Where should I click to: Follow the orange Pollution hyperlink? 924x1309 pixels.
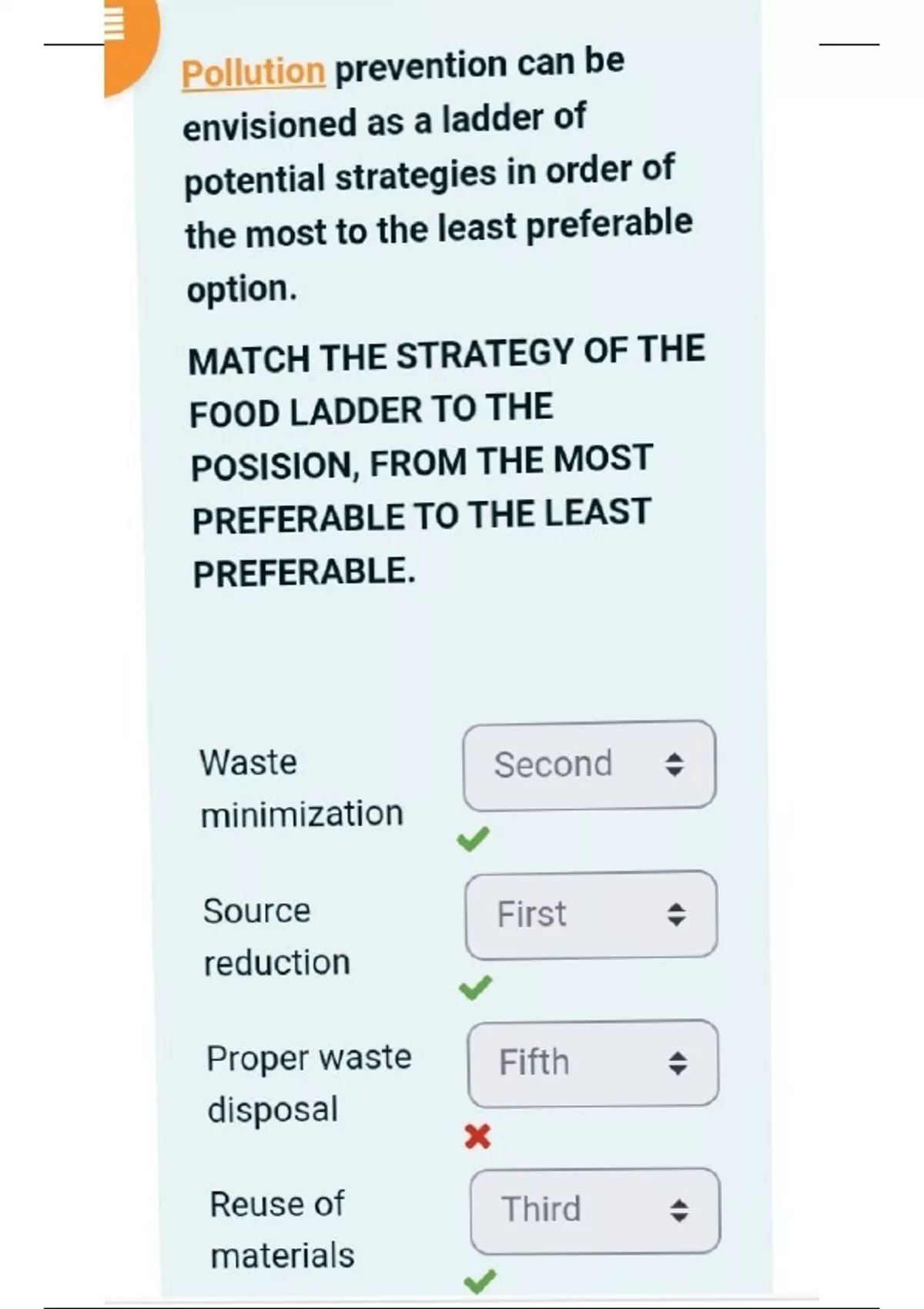[253, 72]
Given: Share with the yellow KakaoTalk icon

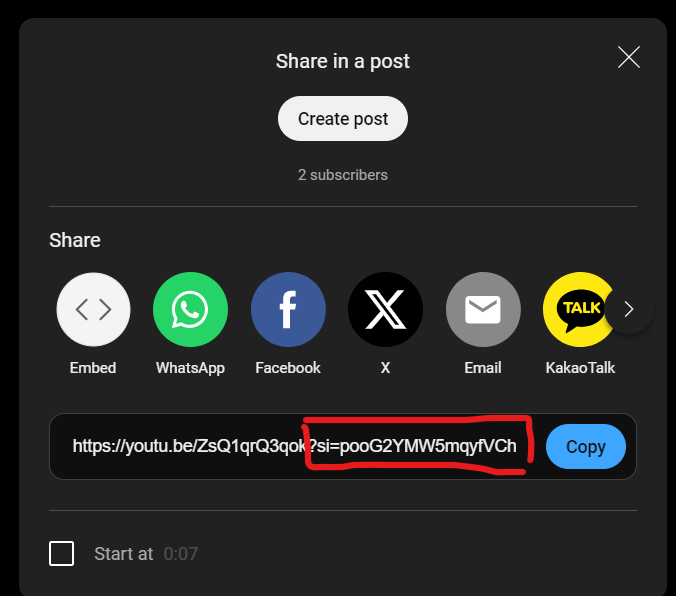Looking at the screenshot, I should [x=578, y=309].
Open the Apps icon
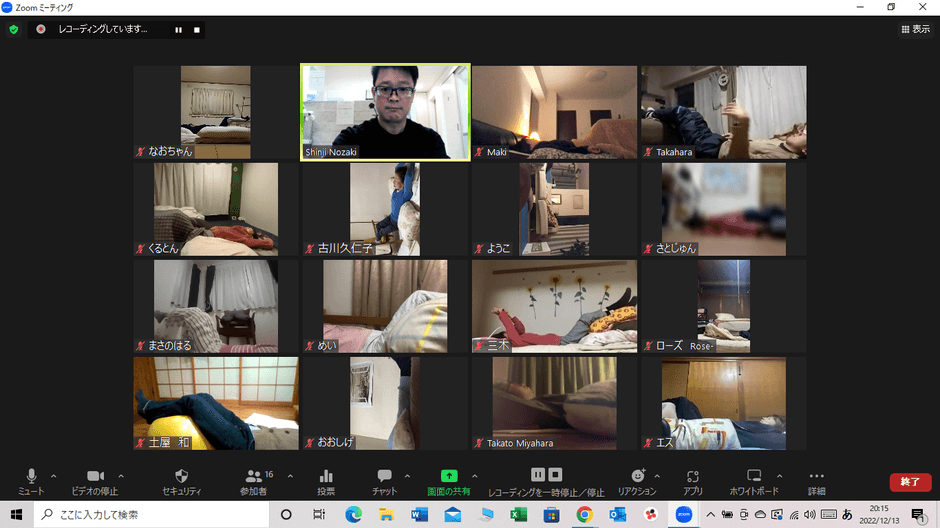Viewport: 940px width, 528px height. (692, 482)
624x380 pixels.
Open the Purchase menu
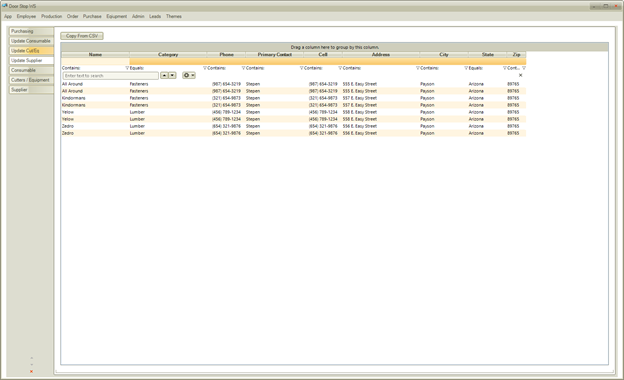pyautogui.click(x=92, y=16)
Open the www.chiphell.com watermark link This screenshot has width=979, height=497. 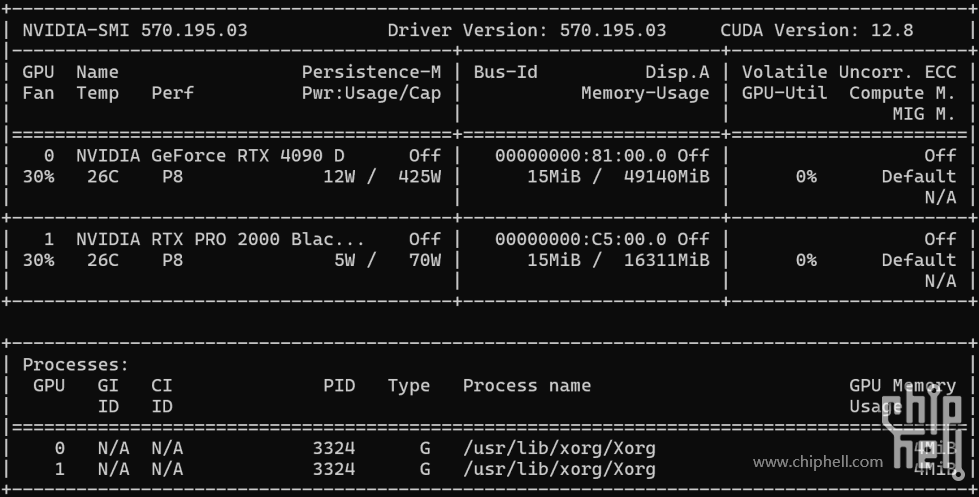pos(818,462)
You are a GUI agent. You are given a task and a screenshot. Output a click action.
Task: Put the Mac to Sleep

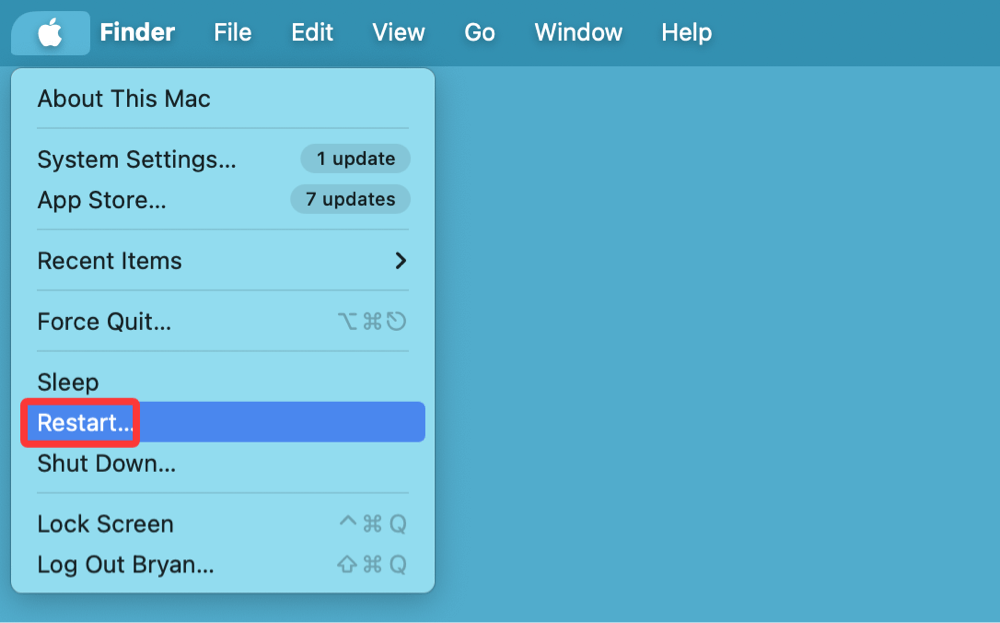(x=66, y=381)
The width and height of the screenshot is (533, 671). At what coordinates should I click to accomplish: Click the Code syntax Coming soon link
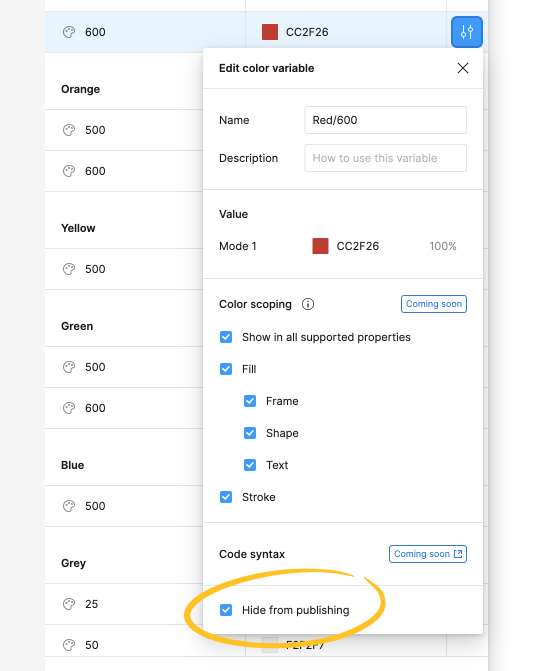pos(428,554)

- _THE PROBLEM_
Once the line holding "Task: Put the Mac to Sleep" is found, set it down along with every line after it through the end of the entries, exactly, leaving the pictures out.

- _OUTPUT FOR THIS TASK_
Task: Put the Mac to Sleep

(x=66, y=381)
The width and height of the screenshot is (533, 671). At what coordinates should I click to accomplish: Click the Code syntax Coming soon link
pos(428,554)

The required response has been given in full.